Microsoft has quietly disclosed that it played a “key role” in feeding information to the Australian Signals Directorate that helped identify who was behind the 2022 Medibank cyber attack.
Microsoft’s John Lambert (left) and Mark Anderson, with ASD director-general Rachel Noble.
Microsoft
The federal government yesterday publicly attributed the attack to Aleksandr Ermakov, a 33-year-old Russian national whose alases included Alexander Ermakov, GustaveDore, aiiis_ermak, blade_runner, and JimJones.
It also announced “targeted financial sanctions” and a travel ban against Ermakov. The financial sanctions make it a crime to provide assets to Aleksandr Ermakov, or to use or deal with his assets, including through cryptocurrency wallets or ransomware payments.
In a glimpse behind the scenes of the investigation, Microsoft A/NZ national security officer Mark Anderson wrote that “behind closed doors there are exceptionally talented people collaborating across the Australian government and organisations like Microsoft to track these criminals.”
The meat of Microsoft’s input into the investigation came through its threat intelligence centre, Anderson wrote.

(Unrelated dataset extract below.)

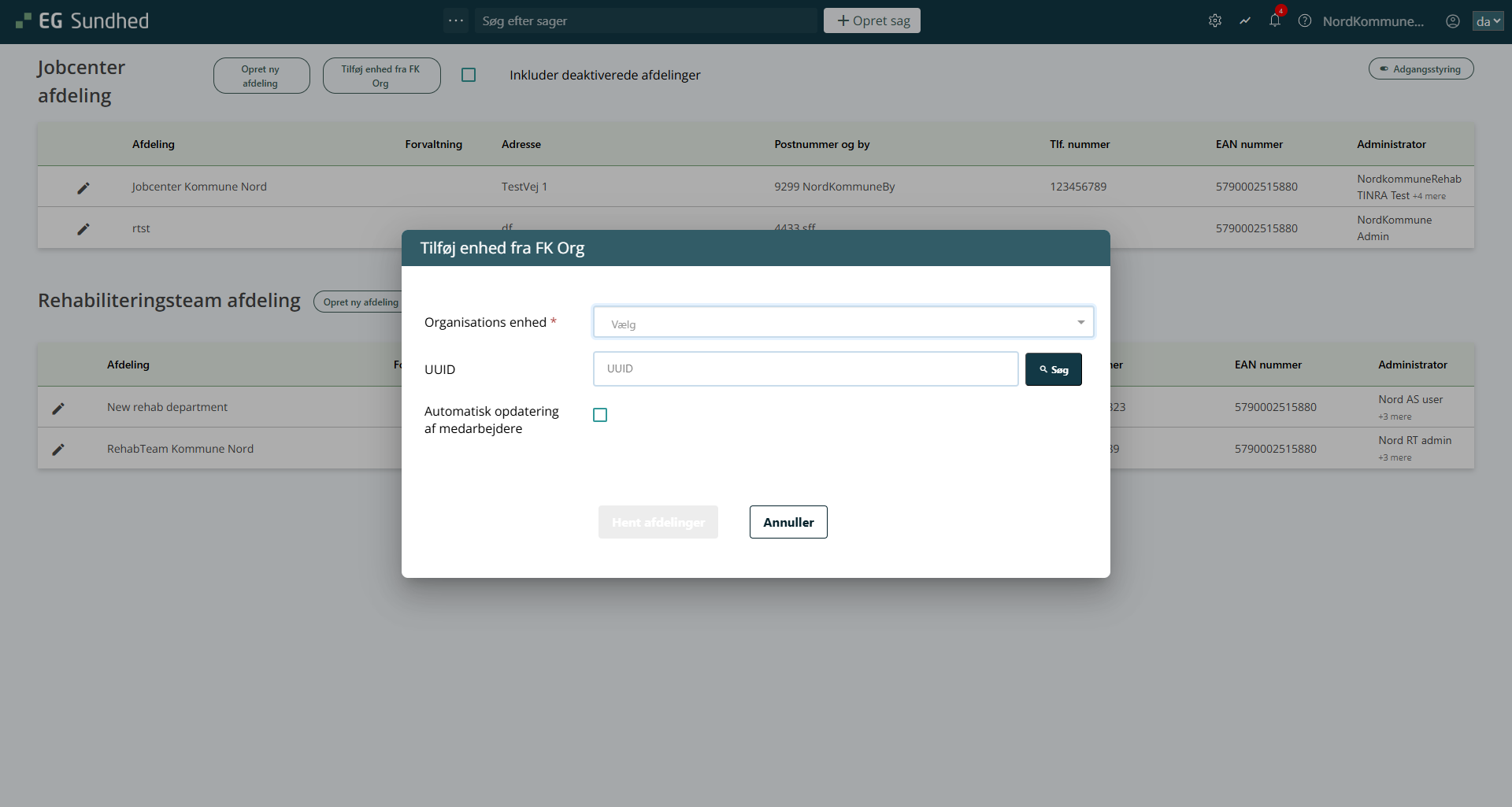Edit New rehab department via pencil

pyautogui.click(x=58, y=408)
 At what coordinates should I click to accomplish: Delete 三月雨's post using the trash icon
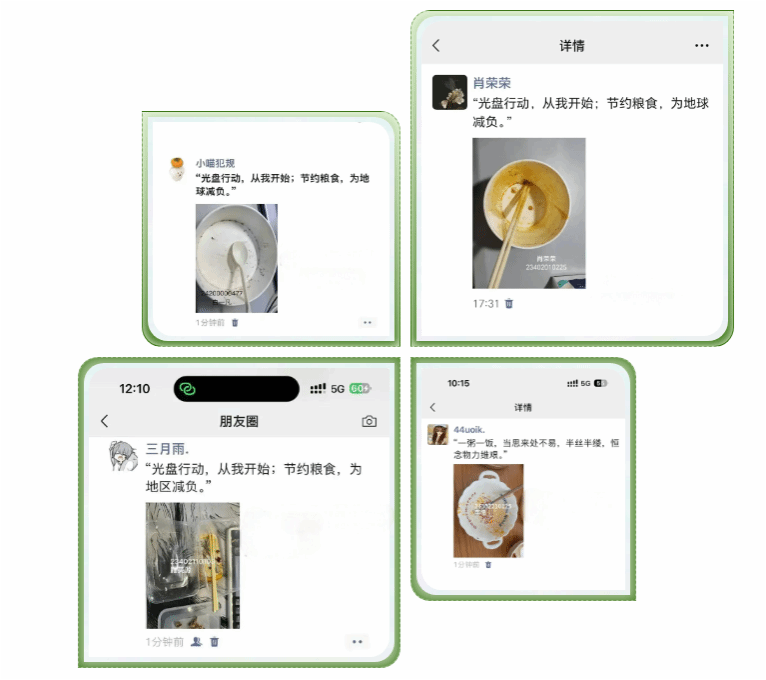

”Microsoft’s Threat Intelligence Centre (MSTIC) played a key role in providing evidence to support the investigation into the Medibank cyber attack,” he wrote.
“MSTIC tracks more than 300 unique threat actors, including 160-plus nation-state actors and 50-plus ransomware groups daily.”
This, he said, was an example of the importance of global public and private partnerships to such investigations.
“Each identification of cybercriminals and disruption of cybercrime infrastructure brings forward lessons learned.”